There are many moving parts here. It is difficult to predict how much American production will fall given the divergence within the industry to accept quota cuts. The Railroad Commission of Texas — the Texas regulatory agency — had the last statewide cut in 1973. Although, Mexico has agreed to a 100,000 barrel cut, the US has said it will help Mexico by picking up “some of the slack” — the specifics of this are still unclear.
Irrespective, even if one considers the 20 mb/d supply-reduction scenario as realistic, the demand destruction is staggering enough to overwhelm the proposed cuts. According to the International Energy Agency, the fall in global demand for crude will be 29 mb/d for April and 26 mb/d for May. Some other oil traders are estimating it to be 35mb/d. A 3% decline in growth in 2020, as predicted by the International Monetary Fund, erases almost a year of oil demand growth. Assuming there is compliance by the members, the Opec++ reductions, therefore, will only partially offset supply overhang till the next quarter.

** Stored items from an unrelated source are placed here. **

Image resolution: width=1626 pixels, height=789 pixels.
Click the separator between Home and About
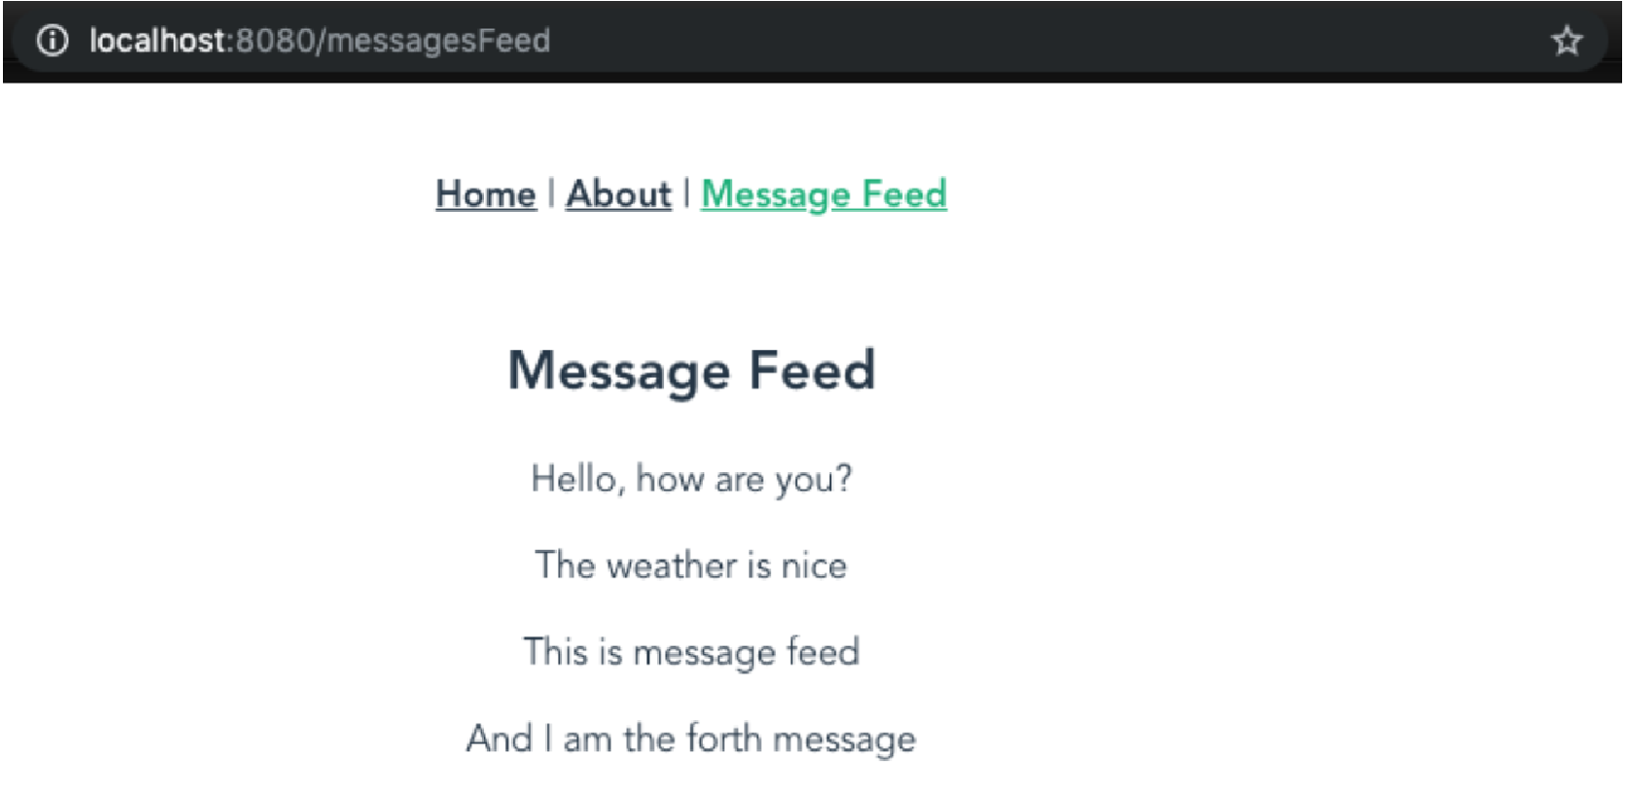551,193
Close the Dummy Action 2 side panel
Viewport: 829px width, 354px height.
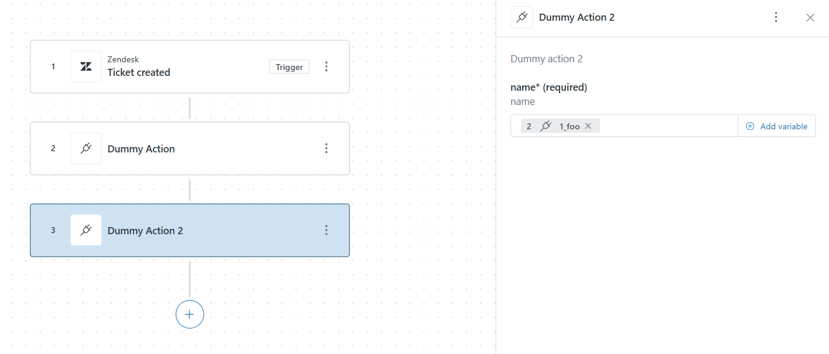coord(810,17)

But compliance to quota cuts for Opec+ members has been faulty on prior occasions--some, such as Saudi Arabia, make deeper cuts while others cheat on their pledges. The question remains: Who will monitor compliance? The G20 energy ministers’ meet on April 10 signed an agreement to set up a voluntary focus group which will monitor oil markets. But the locus standi of a G20 platform to monitor an Opec country is questionable. The only real physical barrier to shutting the oil spigots is when storage spaces run out.
Moreover, a deal does not signal that Riyadh and Moscow have buried the hatchet after their recent market-share scuffle. The kingdom has slashed its official selling price, ostensibly eyeing the Mediterranean and Asian markets, and swelling global crude inventories till the new deal kicks in. Reportedly, it is also selling about 600,000 barrels of crude per day to the US this month — the highest volume in a year. Moscow and others will react to push their own volumes. Meanwhile, Washington has not yet dismissed the possibility of oil import tariffs to protect its domestic oil industry. The dynamics between the three “alpha males” of the oil industry — the US, Russia and Saudi Arabia — played out in this vulnerable landscape will further determine how low Brent settles.

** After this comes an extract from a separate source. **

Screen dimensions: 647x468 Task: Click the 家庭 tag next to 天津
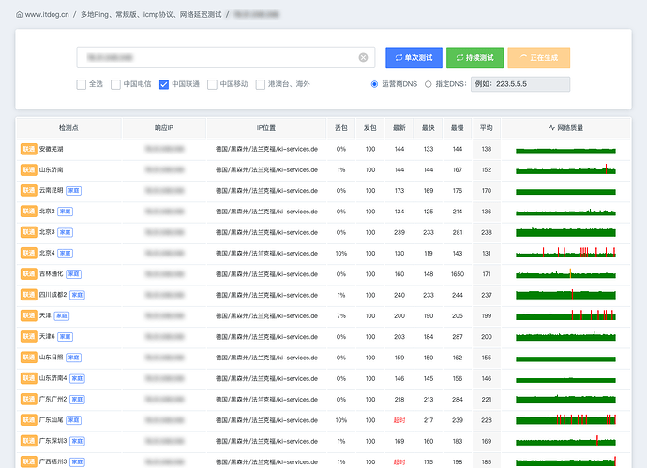[62, 316]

The markets have figured this out, notwithstanding the padded reduction figures. Predictably, Brent whimpered up a few dollars after the Opec+ pact before falling below $30 again. Market reports suggest that Brent needs to skip over $40 and remain pinned there to prevent oil producers’ revenues from shrinking further.
With pipelines and storages clogging up and the virus continuing to gobble oil demand at unprecedented levels, pressure is building on de facto leaders of the Opec+ group, Saudi Arabia and Russia, to seam a broader alliance or deepen cuts. However, countering the impacts of this pandemic on oil markets will be a daunting task for a wobbly cartel of oil producers with divergent interests.